I tossed and turned for hours last night….my body couldn’t seem to stay still. I couldn’t quite get to sleep and my mind was turning over the same series of thoughts. My brain was trying to map out my schedule for today which was to be quite busy with errands and appointments. But silly busy mind that it is just couldn’t stop the chatter, even when I had been over my schedule tens of times. My mind wanted to keep processing the information, in all sorts of different tables: by time, by place, by type of errand. I wished I could knock myself out, but I’m no good at self-inflicting pain.
So my body attempted to keep up with my head and I couldn’t lay there anymore. I got up, fumbling around in the dark, trying to keep my eyes to half slits lest I fully wake up and never return to sleep. I ate some walnuts, hoping that filling my belly would make me more tired (sometimes it works). It was a futile effort though because it wasn’t my body that needed a tranquilizer – it was my mind.
And that’s when I remembered meditation. I couldn’t remember the last time I had done that. Two years ago, I began to teach myself how to meditate. I used to take walks in nature because that was the easiest way to try to calm my mind. Eventually, I was able to work on doing it in my living room, using a candle as a focus point. I was never particularly proficient at it, not in the way that great yogis spend hours in their transcendent meditations. I was lucky if I could eck a few minutes out, but that was often enough. It calmed me just enough to let go of all the thinking, that awful mind chatter that can nearly drive me to labotomizing thoughts.
I returned to bed, sitting cross-legged, belly fully of walnuts, and I rested my hands on my thighs while I breathed in deeply and evenly. Every time a thought crossed my mind (“yoga at 8:15,” “don’t forget to go to Book People,” “leave enough time to duck into Lululemon in all its overpriced outrageousness”), I gently told my mind to let it go. Attempting to create a blank slate of the mind is an uphill battle. The thoughts trickle in at first while you try to let them go in a zen-like way. If things are not going well, they will start to run in more quickly, threatening to damp your meditation fire high. I’ve had some great, calming experiences meditating and I’ve had some like last night – tortuously difficult.
One of my yoga teachers once remarked that the mind is like a puppy. When you’re trying to train it to listen, to still, to focus, it is going to be rambunctious – it’s not the puppy’s fault – it comes with the age. So what do you do when the puppy is being hyper? Do you beat the puppy? In most cases, no, thank goodness. You gently lead the puppy back to where you want it to be, and when it runs away again as it inevitably will, you lead it back.
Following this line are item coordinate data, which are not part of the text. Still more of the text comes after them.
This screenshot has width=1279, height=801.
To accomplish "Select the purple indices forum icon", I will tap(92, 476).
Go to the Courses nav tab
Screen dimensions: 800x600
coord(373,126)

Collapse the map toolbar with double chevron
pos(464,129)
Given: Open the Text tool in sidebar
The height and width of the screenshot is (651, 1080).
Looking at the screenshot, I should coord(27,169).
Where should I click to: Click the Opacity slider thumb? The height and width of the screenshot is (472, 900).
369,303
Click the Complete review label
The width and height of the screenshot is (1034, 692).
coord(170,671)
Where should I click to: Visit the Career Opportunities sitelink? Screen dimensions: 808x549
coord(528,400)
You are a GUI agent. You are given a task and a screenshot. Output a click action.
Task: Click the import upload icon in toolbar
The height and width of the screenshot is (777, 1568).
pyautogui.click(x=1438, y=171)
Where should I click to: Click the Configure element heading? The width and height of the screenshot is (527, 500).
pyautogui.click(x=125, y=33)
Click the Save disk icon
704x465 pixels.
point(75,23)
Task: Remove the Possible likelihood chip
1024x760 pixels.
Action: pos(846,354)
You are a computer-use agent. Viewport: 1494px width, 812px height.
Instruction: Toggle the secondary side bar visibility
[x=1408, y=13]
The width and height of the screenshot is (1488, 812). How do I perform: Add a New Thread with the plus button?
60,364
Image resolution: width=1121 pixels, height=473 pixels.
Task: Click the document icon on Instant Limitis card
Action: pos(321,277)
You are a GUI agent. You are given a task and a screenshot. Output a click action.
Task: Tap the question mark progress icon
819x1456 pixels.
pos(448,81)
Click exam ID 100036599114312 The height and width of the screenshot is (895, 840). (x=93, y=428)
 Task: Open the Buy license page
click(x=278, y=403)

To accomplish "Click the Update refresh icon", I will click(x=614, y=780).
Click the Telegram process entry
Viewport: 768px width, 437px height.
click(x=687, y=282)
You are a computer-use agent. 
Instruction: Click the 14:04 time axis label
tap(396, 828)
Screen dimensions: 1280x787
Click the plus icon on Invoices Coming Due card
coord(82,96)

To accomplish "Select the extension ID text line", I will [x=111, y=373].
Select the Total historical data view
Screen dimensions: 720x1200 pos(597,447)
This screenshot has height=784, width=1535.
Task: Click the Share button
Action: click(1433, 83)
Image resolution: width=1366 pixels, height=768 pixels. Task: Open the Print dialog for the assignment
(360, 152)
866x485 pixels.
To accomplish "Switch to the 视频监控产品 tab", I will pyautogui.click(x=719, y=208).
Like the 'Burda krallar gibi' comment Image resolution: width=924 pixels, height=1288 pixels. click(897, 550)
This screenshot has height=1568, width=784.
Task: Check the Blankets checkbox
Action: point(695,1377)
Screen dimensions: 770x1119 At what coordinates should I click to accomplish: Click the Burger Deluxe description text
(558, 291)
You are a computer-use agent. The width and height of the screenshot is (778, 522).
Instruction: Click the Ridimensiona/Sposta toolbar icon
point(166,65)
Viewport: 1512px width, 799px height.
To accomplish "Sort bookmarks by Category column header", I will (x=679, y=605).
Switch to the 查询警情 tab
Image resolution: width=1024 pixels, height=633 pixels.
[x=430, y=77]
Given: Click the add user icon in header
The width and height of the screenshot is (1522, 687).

My mind was a very bad puppy last night, but still I attempted the training. And amazingly enough, it began to work. Slowly, but surely, my mind started to calm. I assured my brain that it didn’t matter if I charted the next day out exactly. Things would happen as they needed to, and it would somehow get done. Going over and over and over it was not serving anyone, especially my increasingly sleep-deprived self. This logic, combined with the focus on stilling the mind worked. I fell asleep fairly quickly, and, though I could have used some more rest than I got overall, I was spared a completely sleepless night.
I needed all the energy I could get for today. It was a beautiful day, full of so many things I love about Austin – a yoga class, a yummy breakfast at a local place – Bouldin Creek, a visit to Book People, a complimentary facial at the salon, a new outfit at Anthropologie, and a drive down to Zilker. Tonight’s visit with friends to the Belmont for the Daily Juice’s famous Thursday night cocktails will round out the evening perfectly.
2 Comments
July 18, 2008 at 7:11 am
I love Anthropologie. It is my favorite store! What did you get?
July 18, 2008 at 4:49 pm
yay, i’m so glad you put meditation into practice…and it worked! we talked so many times about trying to take free classes and it never worked out.
i’m sorry i won’t be able to meditate with you before you go. but hopefully we can both keep trying to practice when we really need it. have a great night.